[Start DOCUMENT EXCERPT]

Monday, November 15, 2004
At Christmas, I turn into my mother. You should turn into my mother, too.
I was thinking today as I was putting up my Christmas tree, how I try to imitate my mother's ways when it comes to holidays.My memories of holidays back home, when I was a child, are so awesome, so full of tradition, it's hard to even separate one year from another. We have 8mm movies of almost every Christmas with my parents, and each movie starts out exactly the same: A few seconds of the lighted tree in its full glory, and then two, a few years later three, and a few years later four, kids running into the room, in excited ecstasy and new pajamas, towards the presents Santa brought in the night. The same Christmas stocking from year one. (The same Easter basket, too.) It would not have been right, to replace them. A brand new one would never have worked. Everything she put in that stocking, or that basket, was hand-picked by her, and placed individually in the stocking or basket.
I still look at those pre-made stockings and baskets, full to the brim with cheap candy and junk, or even those expensive monstrosities filled with Godiva chocolate and perfume, and covered with colored saran wrap, that people buy and just give to someone. I look at them with horror, and averted eyes. They give me cold chills, for they contain no memories, no careful planning, no continuity of tradition. . . . . they scream "I didn't think enough of you to make it myself but here's one some woman in Taiwan made especially for K-Mart, that I picked off a shelf for you."
Maybe that kind of stocking or basket IS your family's tradition. I don't know.
My mother would lay out that stocking or basket on her bed, and place everything that was to go into it, below it on her bedspread. That was to make sure each stocking/basket held the same amount of loot. Then she would place each little toy, etc, inside the stocking/basket, and lay it lovingly aside and begin on the next.

[End DOCUMENT EXCERPT]

## TASK 1
Reproduce the passage of the blog post starting at "Maybe that kind" and ending at "on the next.".
## TASK 2
List everything the blog post says the store-bought stockings and baskets are filled with.

[Start EXTRACTED INFORMATION]

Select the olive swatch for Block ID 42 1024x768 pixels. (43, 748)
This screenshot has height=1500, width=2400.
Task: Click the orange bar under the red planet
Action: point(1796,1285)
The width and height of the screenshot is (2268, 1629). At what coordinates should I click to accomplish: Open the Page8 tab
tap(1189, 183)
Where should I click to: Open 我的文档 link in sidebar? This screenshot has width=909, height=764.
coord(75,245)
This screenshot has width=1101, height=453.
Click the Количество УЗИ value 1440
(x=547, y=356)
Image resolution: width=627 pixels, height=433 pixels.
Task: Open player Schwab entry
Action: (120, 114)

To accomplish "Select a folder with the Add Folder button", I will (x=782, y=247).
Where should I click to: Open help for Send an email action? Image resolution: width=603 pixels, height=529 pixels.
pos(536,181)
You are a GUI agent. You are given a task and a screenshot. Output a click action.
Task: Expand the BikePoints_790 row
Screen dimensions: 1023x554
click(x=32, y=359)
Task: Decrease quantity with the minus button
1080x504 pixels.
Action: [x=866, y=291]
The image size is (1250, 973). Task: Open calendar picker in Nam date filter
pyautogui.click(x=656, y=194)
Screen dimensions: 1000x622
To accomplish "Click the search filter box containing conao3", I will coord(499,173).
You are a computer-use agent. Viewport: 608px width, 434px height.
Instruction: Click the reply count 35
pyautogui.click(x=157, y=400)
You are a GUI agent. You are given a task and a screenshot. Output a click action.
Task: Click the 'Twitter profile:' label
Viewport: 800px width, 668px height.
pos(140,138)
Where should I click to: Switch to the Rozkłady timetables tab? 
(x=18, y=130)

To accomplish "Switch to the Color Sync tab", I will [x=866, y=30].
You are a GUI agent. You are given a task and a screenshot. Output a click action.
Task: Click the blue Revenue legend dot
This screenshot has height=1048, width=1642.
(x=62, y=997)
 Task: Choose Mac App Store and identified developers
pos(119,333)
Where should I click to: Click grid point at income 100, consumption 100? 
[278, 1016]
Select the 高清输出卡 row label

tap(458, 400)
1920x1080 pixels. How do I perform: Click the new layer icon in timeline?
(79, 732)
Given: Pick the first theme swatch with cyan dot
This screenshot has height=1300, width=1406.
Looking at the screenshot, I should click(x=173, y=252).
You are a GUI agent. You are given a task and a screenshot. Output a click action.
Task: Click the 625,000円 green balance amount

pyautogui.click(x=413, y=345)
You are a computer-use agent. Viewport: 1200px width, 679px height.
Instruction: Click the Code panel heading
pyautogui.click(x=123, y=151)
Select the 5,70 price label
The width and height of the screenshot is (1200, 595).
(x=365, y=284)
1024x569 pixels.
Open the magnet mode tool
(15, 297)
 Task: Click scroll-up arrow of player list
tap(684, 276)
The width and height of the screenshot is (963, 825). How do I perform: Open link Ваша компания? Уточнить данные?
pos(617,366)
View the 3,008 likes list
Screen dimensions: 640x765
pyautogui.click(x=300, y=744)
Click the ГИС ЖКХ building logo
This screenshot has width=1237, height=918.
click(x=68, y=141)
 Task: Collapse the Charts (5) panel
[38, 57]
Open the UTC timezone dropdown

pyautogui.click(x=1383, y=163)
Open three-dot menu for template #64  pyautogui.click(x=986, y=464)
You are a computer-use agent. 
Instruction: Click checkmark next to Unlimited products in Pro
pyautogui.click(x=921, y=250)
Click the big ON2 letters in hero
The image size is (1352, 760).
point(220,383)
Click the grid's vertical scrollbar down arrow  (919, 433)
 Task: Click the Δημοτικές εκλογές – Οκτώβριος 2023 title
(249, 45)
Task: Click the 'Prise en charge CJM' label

[End EXTRACTED INFORMATION]

## PROBLEM SOLUTION 1
Maybe that kind of stocking or basket IS your family's tradition. I don't know.
My mother would lay out that stocking or basket on her bed, and place everything that was to go into it, below it on her bedspread. That was to make sure each stocking/basket held the same amount of loot. Then she would place each little toy, etc, inside the stocking/basket, and lay it lovingly aside and begin on the next.

## PROBLEM SOLUTION 2
- Cheap candy
- Junk
- Godiva chocolate
- Perfume